→ EXTRACTED ENTRIES
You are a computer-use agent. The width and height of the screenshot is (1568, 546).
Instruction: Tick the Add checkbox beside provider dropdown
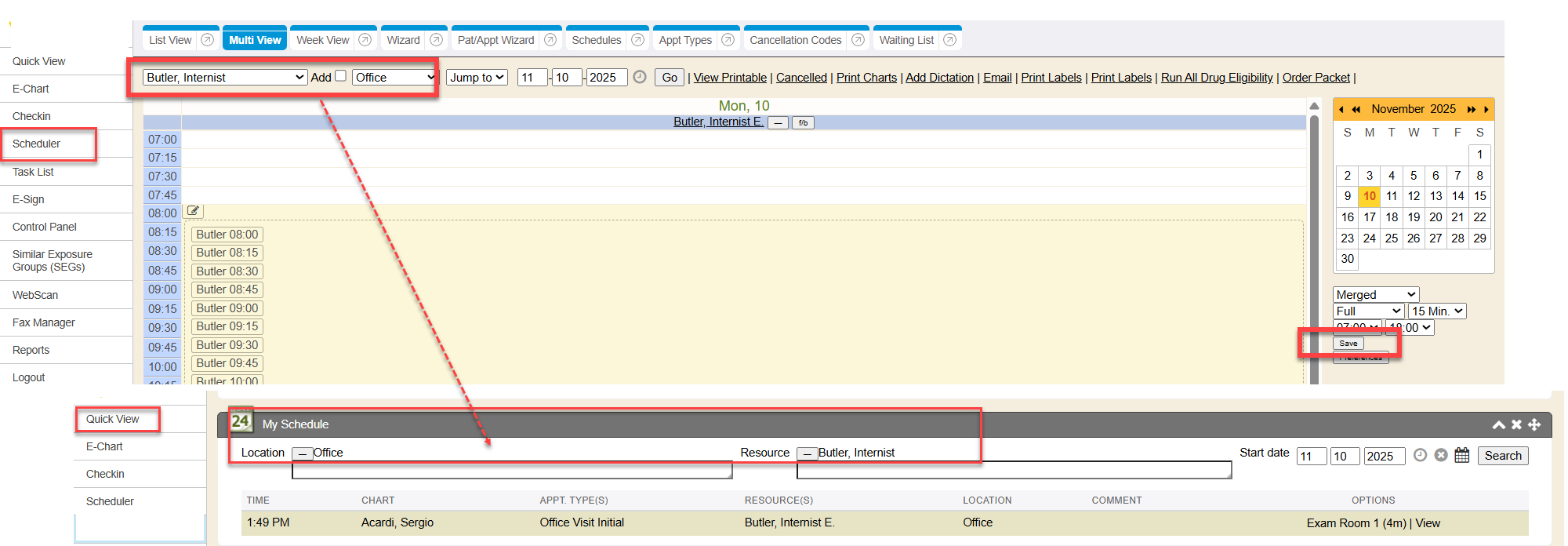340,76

--

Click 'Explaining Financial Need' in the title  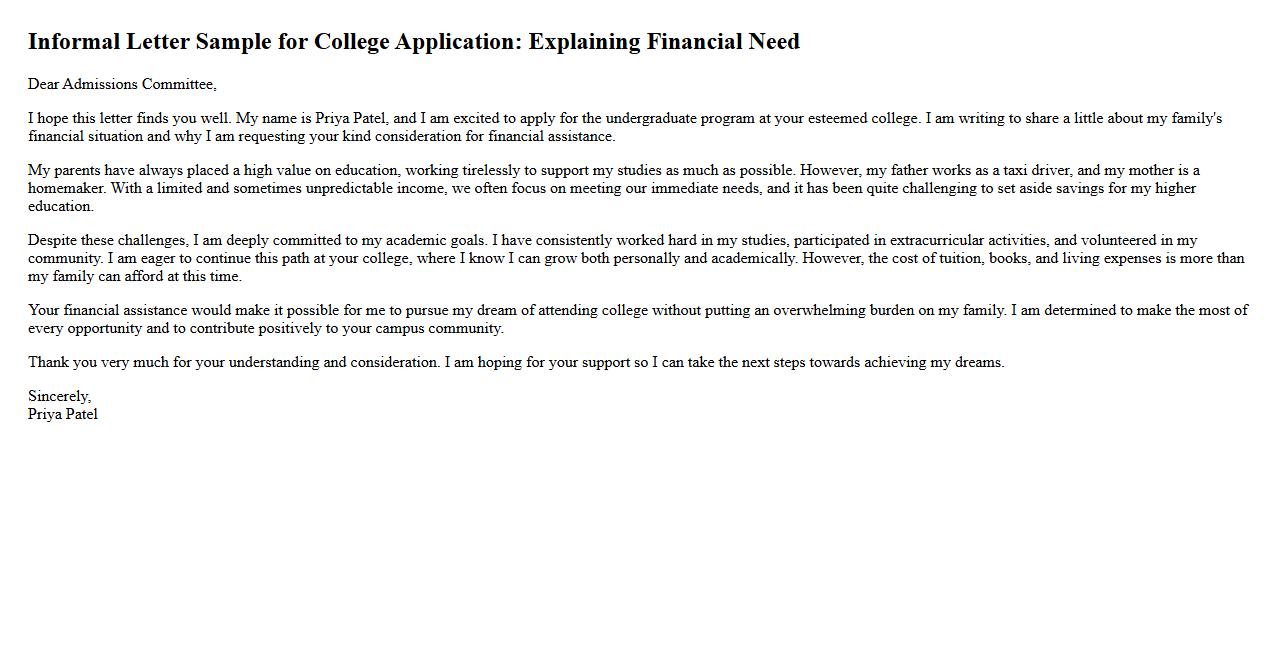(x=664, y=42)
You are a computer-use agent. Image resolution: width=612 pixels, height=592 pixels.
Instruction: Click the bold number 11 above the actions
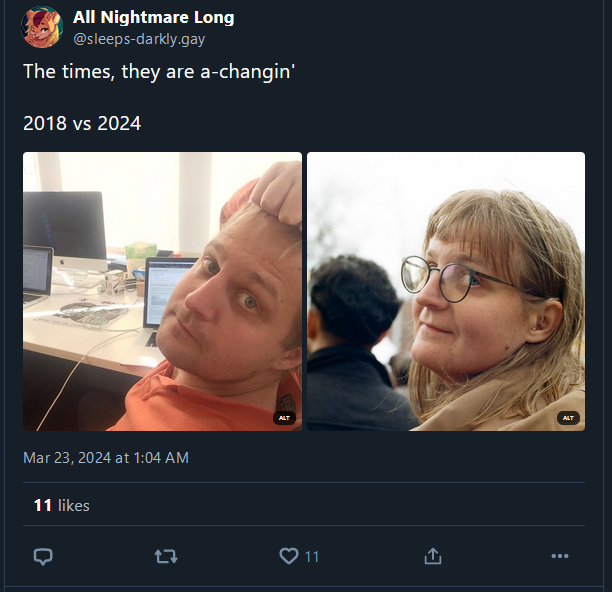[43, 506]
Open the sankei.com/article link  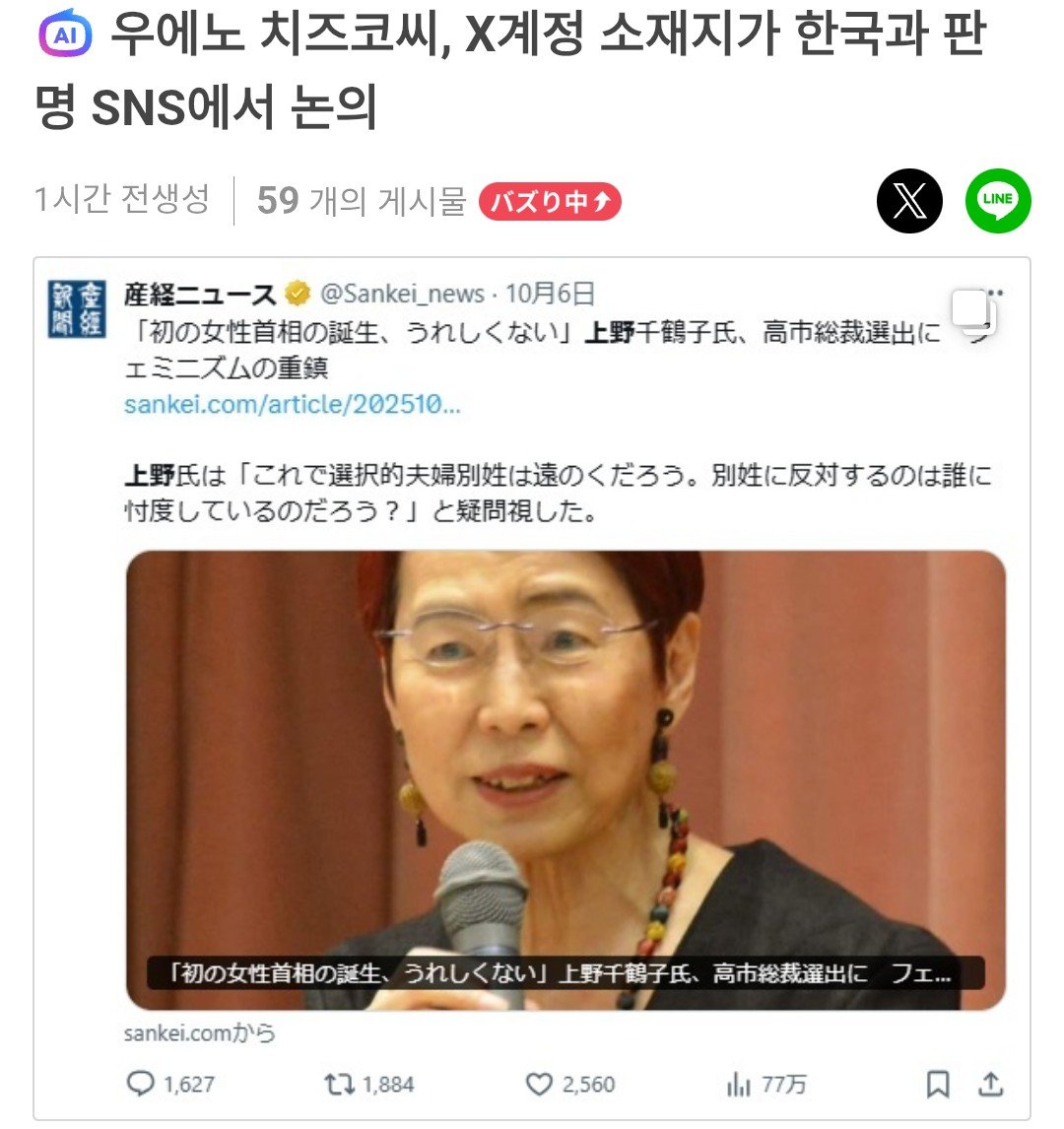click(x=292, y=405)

==

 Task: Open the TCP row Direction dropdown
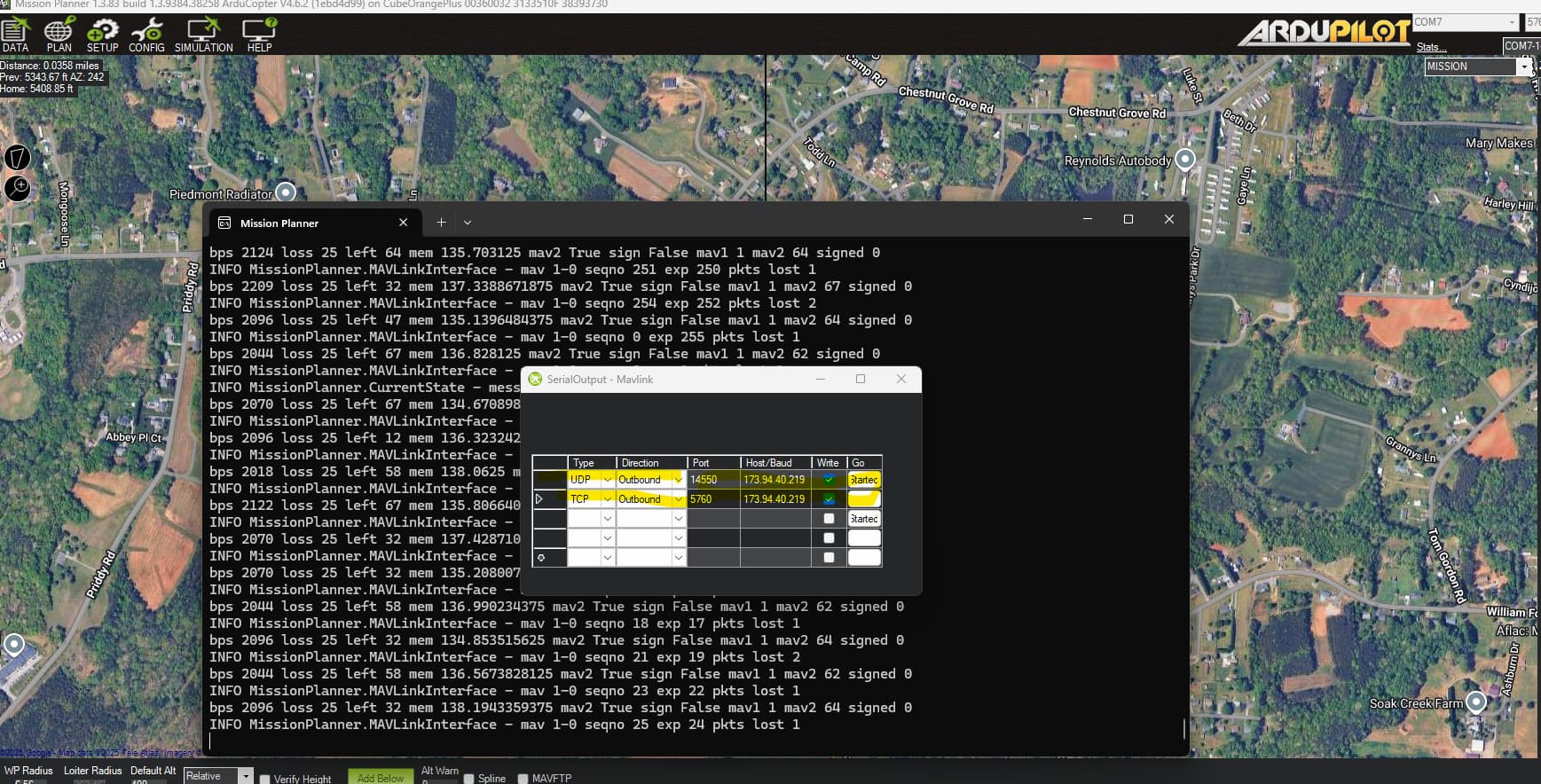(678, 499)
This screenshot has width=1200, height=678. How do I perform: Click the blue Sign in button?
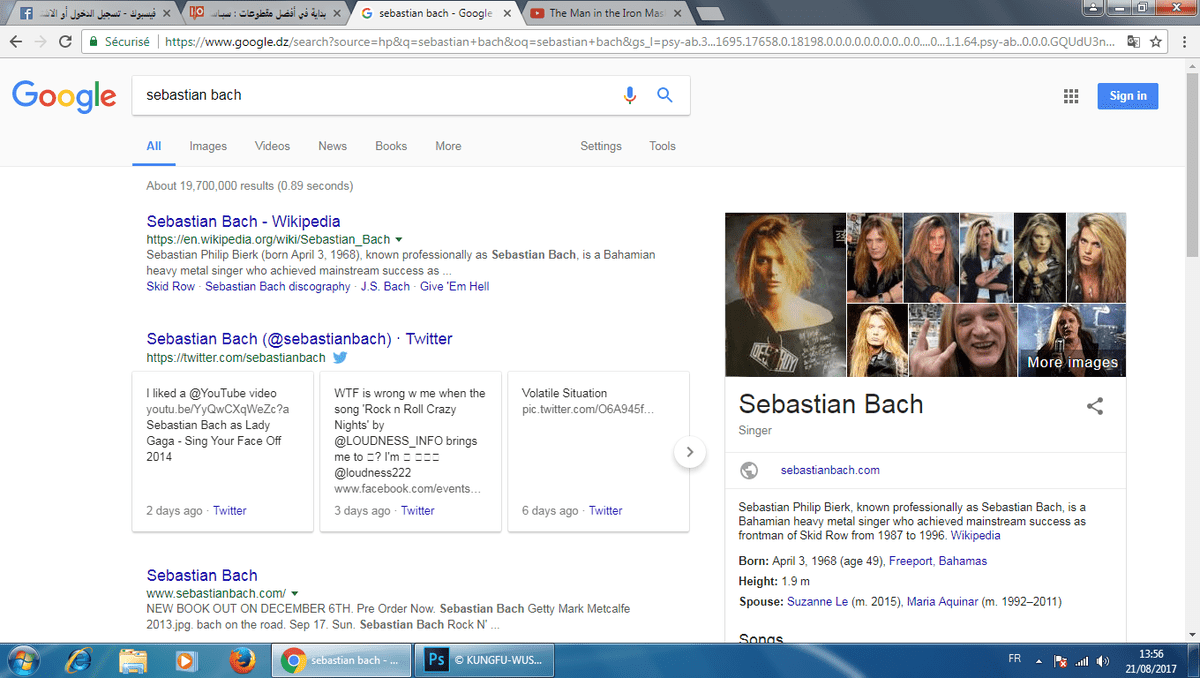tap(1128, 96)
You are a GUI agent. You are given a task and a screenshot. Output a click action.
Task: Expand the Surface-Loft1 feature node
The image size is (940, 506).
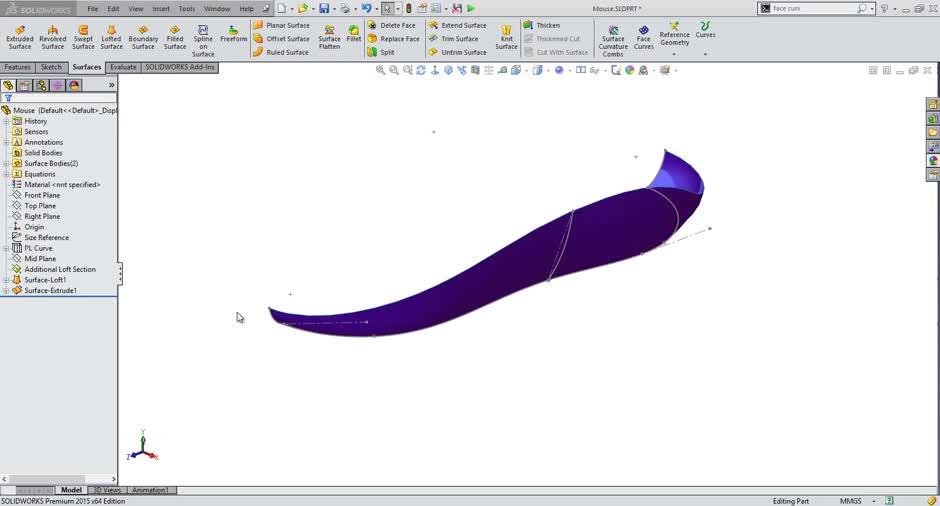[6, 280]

→ EXERCISE BRIEF
Check each line of the data above for the word "agent", then state how many lines have it. Give the number alone.

→ REPLY TO THE EXERCISE
3